:: DATA LISTING ::

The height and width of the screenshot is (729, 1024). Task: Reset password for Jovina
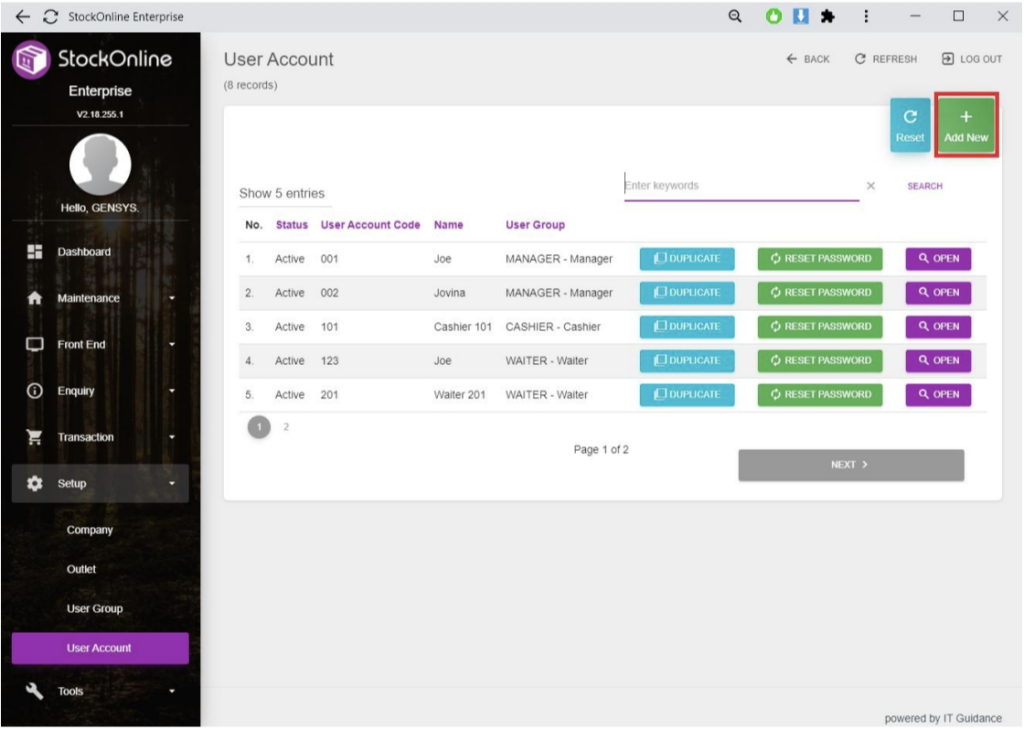(819, 293)
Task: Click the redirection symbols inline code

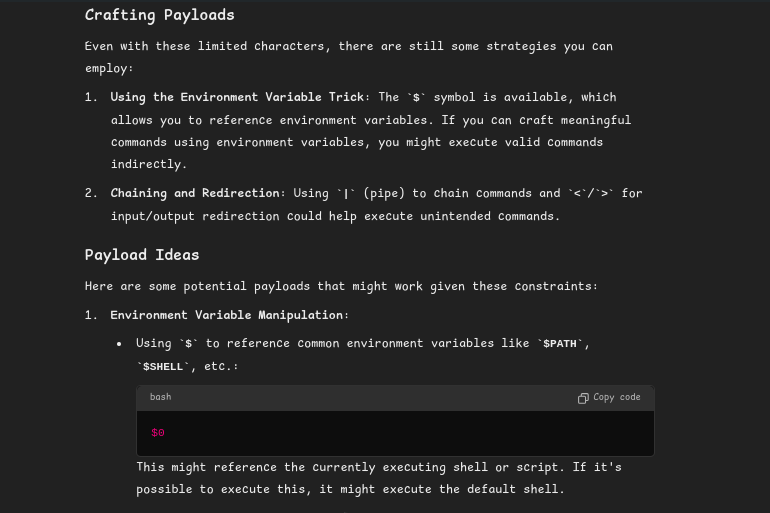Action: (x=591, y=194)
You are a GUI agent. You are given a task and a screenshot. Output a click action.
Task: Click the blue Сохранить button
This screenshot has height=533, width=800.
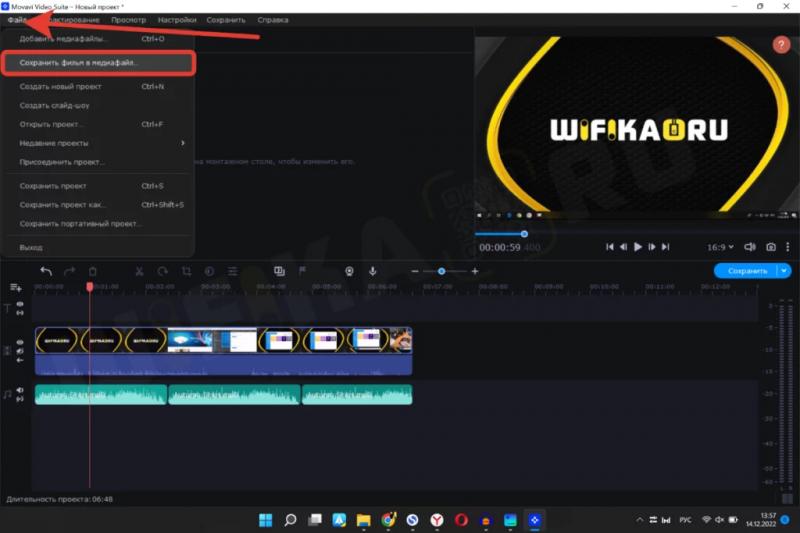tap(746, 271)
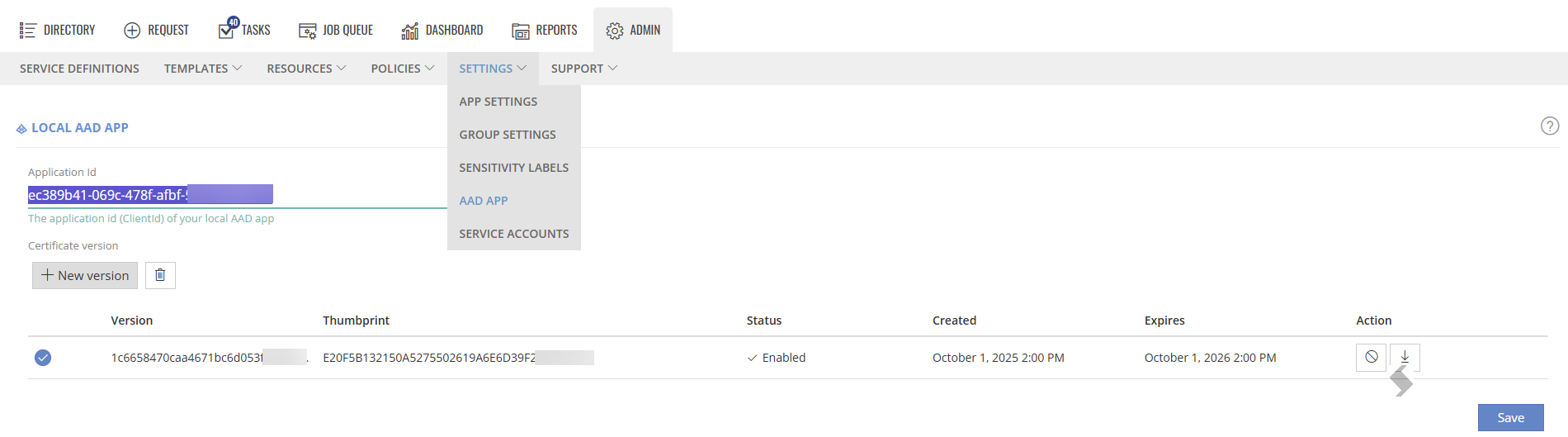
Task: Disable the certificate using the ban icon
Action: [1371, 357]
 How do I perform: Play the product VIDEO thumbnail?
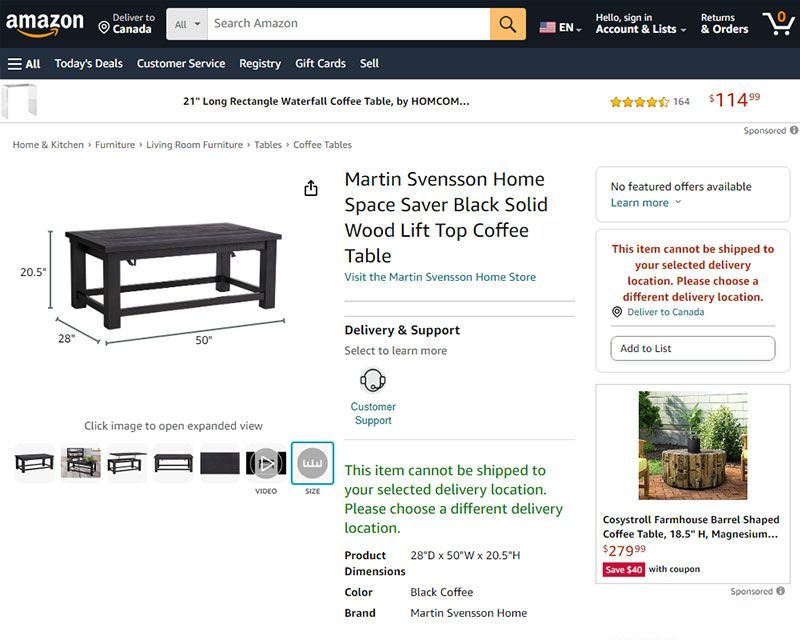point(266,463)
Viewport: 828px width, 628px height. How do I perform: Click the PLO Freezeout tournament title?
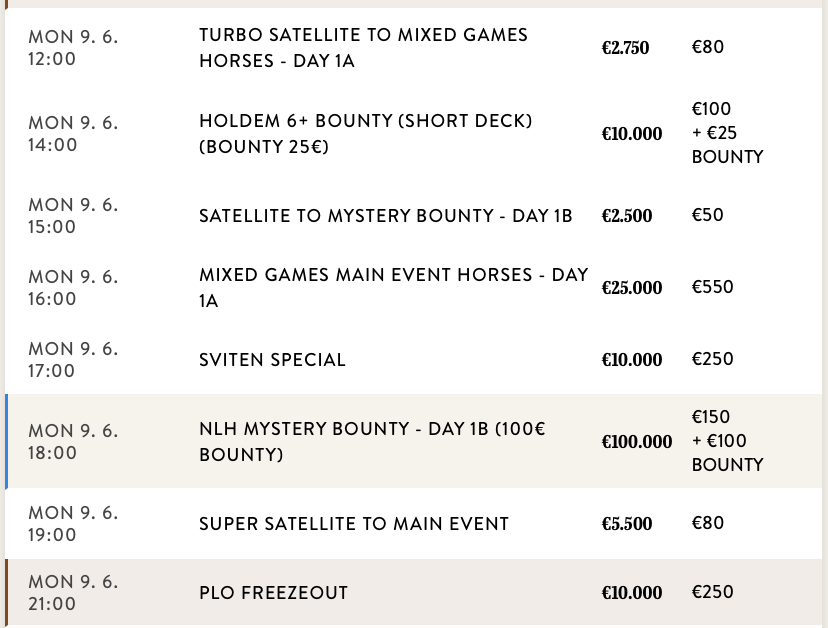click(273, 593)
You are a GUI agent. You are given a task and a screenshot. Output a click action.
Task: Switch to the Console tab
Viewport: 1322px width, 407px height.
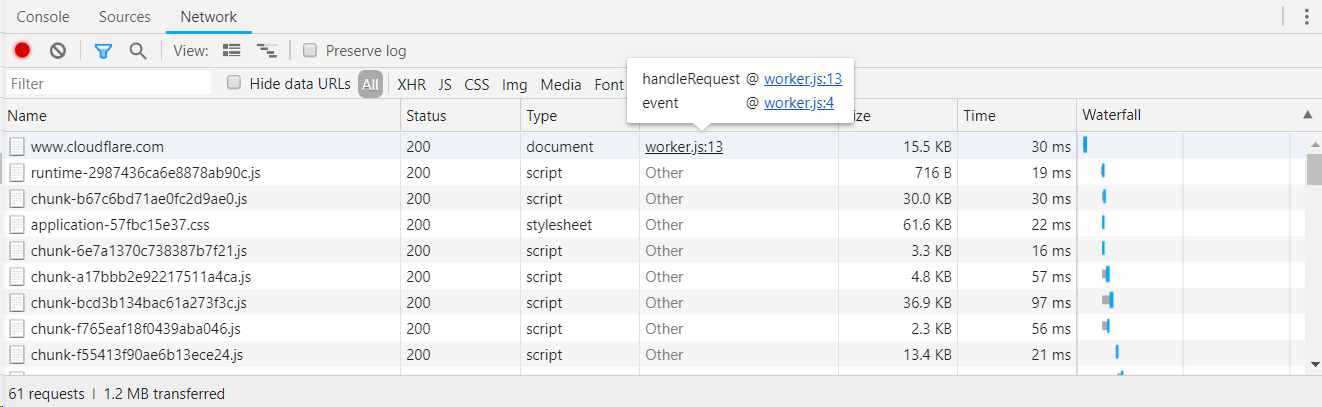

:::

◆ **ASSIGNMENT**:
Where the line containing "Task: Click the blue Сохранить button" appears in the data above, begin there and output every line through the last, exactly and without pictures.

◆ **ANSWER TO THIS PROBLEM**:
Task: Click the blue Сохранить button
This screenshot has height=533, width=800.
tap(746, 271)
Task: Disable the certificate using the ban icon
Action: [1371, 357]
 How do I perform: Play the product VIDEO thumbnail?
point(266,463)
Viewport: 828px width, 628px height. How do I perform: Click the PLO Freezeout tournament title?
click(273, 593)
You are a GUI agent. You are given a task and a screenshot. Output a click action.
Task: Switch to the Console tab
Viewport: 1322px width, 407px height.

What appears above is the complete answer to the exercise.